What follows are records. Restate all of them word for word.

··· Extracted entries

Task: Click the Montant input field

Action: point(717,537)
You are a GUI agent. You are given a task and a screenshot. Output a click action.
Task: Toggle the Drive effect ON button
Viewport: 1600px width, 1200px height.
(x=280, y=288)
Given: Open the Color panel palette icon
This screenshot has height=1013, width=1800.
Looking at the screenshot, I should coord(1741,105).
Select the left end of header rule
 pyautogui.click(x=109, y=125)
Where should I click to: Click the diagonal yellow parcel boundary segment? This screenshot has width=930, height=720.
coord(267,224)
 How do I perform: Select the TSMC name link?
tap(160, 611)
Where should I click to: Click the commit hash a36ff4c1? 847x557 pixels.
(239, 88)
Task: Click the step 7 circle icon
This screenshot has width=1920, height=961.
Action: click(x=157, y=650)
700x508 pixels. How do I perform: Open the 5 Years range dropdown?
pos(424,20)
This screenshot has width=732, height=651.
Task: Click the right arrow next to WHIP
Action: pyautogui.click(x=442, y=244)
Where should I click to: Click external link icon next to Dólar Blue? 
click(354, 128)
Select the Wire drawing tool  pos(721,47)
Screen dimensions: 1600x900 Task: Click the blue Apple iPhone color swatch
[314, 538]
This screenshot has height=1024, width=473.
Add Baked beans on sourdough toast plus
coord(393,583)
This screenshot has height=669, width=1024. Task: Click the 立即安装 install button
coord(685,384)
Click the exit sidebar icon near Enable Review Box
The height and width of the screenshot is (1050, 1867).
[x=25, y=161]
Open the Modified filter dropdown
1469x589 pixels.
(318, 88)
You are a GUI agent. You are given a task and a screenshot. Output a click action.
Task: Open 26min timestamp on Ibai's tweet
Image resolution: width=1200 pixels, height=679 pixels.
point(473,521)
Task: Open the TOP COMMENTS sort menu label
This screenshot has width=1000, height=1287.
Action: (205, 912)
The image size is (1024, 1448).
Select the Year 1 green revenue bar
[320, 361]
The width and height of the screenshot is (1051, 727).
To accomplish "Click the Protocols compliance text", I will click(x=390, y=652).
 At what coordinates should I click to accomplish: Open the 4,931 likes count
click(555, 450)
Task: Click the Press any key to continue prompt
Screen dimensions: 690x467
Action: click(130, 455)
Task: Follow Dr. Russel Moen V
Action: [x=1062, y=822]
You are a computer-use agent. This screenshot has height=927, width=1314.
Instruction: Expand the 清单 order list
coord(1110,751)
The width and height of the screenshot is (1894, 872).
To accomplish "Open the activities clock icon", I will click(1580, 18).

······

• _Expected output_
Task: Click the Montant input field

Action: point(717,537)
You are a GUI agent. You are given a task and a screenshot. Output a click action.
Task: Toggle the Drive effect ON button
Viewport: 1600px width, 1200px height.
(x=280, y=288)
Given: Open the Color panel palette icon
This screenshot has height=1013, width=1800.
Looking at the screenshot, I should coord(1741,105).
Select the left end of header rule
 pyautogui.click(x=109, y=125)
Where should I click to: Click the diagonal yellow parcel boundary segment? This screenshot has width=930, height=720.
coord(267,224)
 How do I perform: Select the TSMC name link?
tap(160, 611)
Where should I click to: Click the commit hash a36ff4c1? 847x557 pixels.
(239, 88)
Task: Click the step 7 circle icon
This screenshot has width=1920, height=961.
Action: click(x=157, y=650)
700x508 pixels. How do I perform: Open the 5 Years range dropdown?
pos(424,20)
This screenshot has width=732, height=651.
Task: Click the right arrow next to WHIP
Action: pyautogui.click(x=442, y=244)
Where should I click to: Click external link icon next to Dólar Blue? 
click(354, 128)
Select the Wire drawing tool  pos(721,47)
Screen dimensions: 1600x900 Task: Click the blue Apple iPhone color swatch
[314, 538]
This screenshot has height=1024, width=473.
Add Baked beans on sourdough toast plus
coord(393,583)
This screenshot has height=669, width=1024. Task: Click the 立即安装 install button
coord(685,384)
Click the exit sidebar icon near Enable Review Box
The height and width of the screenshot is (1050, 1867).
[x=25, y=161]
Open the Modified filter dropdown
1469x589 pixels.
(318, 88)
You are a GUI agent. You are given a task and a screenshot. Output a click action.
Task: Open 26min timestamp on Ibai's tweet
Image resolution: width=1200 pixels, height=679 pixels.
point(473,521)
Task: Open the TOP COMMENTS sort menu label
This screenshot has width=1000, height=1287.
Action: (205, 912)
The image size is (1024, 1448).
Select the Year 1 green revenue bar
[320, 361]
The width and height of the screenshot is (1051, 727).
To accomplish "Click the Protocols compliance text", I will click(x=390, y=652).
 At what coordinates should I click to accomplish: Open the 4,931 likes count
click(555, 450)
Task: Click the Press any key to continue prompt
Screen dimensions: 690x467
Action: click(130, 455)
Task: Follow Dr. Russel Moen V
Action: [x=1062, y=822]
You are a computer-use agent. This screenshot has height=927, width=1314.
Instruction: Expand the 清单 order list
coord(1110,751)
The width and height of the screenshot is (1894, 872).
To accomplish "Open the activities clock icon", I will click(1580, 18).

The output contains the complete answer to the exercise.